A reedição da União Soviética e terras cucarachas realmente seria possível, ou o Cabo Daciolo estava jogando pedra na lua?
Vamos tentar entender a origem dessa sigla:
Comecemos concordando com a ligação entre a URSAL e o Foro de São Paulo, organização criada a partir de um seminário internacional organizado pelo PT em 1990, organizada por Marco Aurélio Garcia, figura proeminente nas diretrizes de política externa da legenda. Com a participação de partidos políticos, organizações comunitárias, sindicais, ambientalistas e até mesmo religiosas, que iam desde a Social-Democracia até o Comunismo Ortodoxo.
Sob a justificativa de debater as mudanças na geopolítica internacional pós-queda do Muro de Berlim, e no contexto da ruína soviética, a organização nunca passou de uma reunião para criticar as "políticas imperialistas americanas" ou para pregar a "fraternidade latino-americana". Desde então, 23 encontros se sucederam, e nunca conseguiram muita coisa.
A sigla URSAL surgiu como uma ironia, criada pela socióloga Maria Lúcia Barbosa, da UEL-PR, crítica do PT, que "inventou" a sigla para ironizar as intervenções diplomáticas dos governos de esquerda da América do Sul na década passada.
Mas, há quem ouça a piada, e a leve a sério. Não se trata de Daciolo, ou pelo menos não ainda. No caso, o lunático da vez era o astrólogo e aspirante a filósofo Olavo de Carvalho, que por incrível que pareça, tem um séquito de seguidores que o leva muito a sério. Segundo os olavetes, a URSAL, não seria exatamente um Estado unificado, mas uma espécie de confederação nos moldes do Pacto de Varsóvia, organização fantoche para justificar a existência de Estados Satélites ao comando de Moscou.

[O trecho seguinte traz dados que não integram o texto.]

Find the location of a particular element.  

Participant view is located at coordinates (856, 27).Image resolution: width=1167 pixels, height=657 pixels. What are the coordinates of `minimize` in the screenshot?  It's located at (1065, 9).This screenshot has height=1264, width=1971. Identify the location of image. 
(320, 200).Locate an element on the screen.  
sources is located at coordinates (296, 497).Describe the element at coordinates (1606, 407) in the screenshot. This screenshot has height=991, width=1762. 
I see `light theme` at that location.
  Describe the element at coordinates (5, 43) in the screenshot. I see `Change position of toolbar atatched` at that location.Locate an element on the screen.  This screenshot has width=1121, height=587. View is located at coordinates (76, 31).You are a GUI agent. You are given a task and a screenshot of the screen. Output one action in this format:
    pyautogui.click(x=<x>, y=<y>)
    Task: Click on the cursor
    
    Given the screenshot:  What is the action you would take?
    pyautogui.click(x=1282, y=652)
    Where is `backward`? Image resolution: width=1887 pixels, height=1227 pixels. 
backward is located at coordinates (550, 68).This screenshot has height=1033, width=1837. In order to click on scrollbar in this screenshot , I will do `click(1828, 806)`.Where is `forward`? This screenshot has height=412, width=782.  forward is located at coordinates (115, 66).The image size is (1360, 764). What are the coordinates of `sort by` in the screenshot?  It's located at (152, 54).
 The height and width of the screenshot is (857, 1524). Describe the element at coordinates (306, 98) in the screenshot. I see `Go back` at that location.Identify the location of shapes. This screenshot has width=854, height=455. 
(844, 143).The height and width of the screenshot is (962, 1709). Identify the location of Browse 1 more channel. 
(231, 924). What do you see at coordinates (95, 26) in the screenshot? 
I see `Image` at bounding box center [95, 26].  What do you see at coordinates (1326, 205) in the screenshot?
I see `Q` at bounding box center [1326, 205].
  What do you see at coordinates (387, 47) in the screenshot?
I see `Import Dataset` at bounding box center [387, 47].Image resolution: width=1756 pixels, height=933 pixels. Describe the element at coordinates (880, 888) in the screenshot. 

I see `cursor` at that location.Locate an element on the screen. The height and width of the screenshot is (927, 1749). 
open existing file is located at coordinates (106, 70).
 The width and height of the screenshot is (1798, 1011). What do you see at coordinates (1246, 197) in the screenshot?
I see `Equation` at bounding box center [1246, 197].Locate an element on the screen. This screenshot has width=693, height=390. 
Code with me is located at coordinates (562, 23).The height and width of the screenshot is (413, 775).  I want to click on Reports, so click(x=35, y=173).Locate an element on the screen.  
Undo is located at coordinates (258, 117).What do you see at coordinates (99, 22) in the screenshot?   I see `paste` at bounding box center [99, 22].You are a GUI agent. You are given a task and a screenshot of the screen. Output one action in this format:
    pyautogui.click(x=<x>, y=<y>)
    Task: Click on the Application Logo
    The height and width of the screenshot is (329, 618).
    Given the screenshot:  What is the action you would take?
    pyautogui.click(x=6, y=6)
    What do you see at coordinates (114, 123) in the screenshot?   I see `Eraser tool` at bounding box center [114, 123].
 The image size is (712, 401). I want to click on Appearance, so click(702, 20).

Seja através de um Estado Unificado, ou por uma organização multinacional, por via de regra, os países se juntam por dois motivos básicos: pela força das armas, ou pela força do dinheiro, nunca pela força das ideias, como supostamente o Foro de São Paulo faria.
A força seria o caminho mais rápido, e aparentemente mais simples, mas seria necessária a existência de pelo menos uma grande potência militar hegemônica na região, que dificilmente agiria pela intervenção direta, preferindo a disseminação de focos revolucionários, que coordenados, agiriam de forma semelhante a que os aliados de Moscou fizeram no Leste Europeu a partir do fim da Segunda Guerra.
E o uso da força implicaria em duas consequências reversas: a primeira, óbvia, a contrarrevolução, provavelmente vinda dos EUA, que se rugiram contra Cuba, imaginem o que fariam contra uma avanço socialista de grandes proporções.E a segunda, relacionada a primeira, seria a estratégia de focos de resistência internos ao domínio, também com "ajuda" externa. E assim como a força seria necessária para a implantação, também seria necessária para a manutenção, tal como os soviéticos fizeram, ao mandar seus tanques esmagarem os "desvios" de húngaros e tchecoslovacos. E ao menor sinal de debilidade da força dominante, o sistema implodiria, também como aconteceu com o Império Soviético.

A unificação pela via do dinheiro poderia trazer bons resultados, dependendo da quantidade de investimentos trazidos, especialmente em países mais pobres, ou maus, caso haja uma imposição centralizada de regras econômicas que poderiam inviabilizar algumas economias. Claro que imediatamente a Grécia, às turras com a União Europeia poderia vir à mente, mas estamos falando de um mercado socialista.
Mas, quem seria essa força econômica hegemônica na América Latina? Sim, possivelmente o Brasil. México ou Argentina não teriam poder maior que os brasileiros. Mas, de onde os brasileiros tirariam recursos para esse fundo? E além do mais, bastariam alguns trocados vindos de Washington para sufocar esse esforço.
A América Latina é historicamente, um bloco historicamente instável, com rupturas internas, propenso às condições momentâneas de cada país.
Resumo dessa confusão: a URSAL é uma maluquice.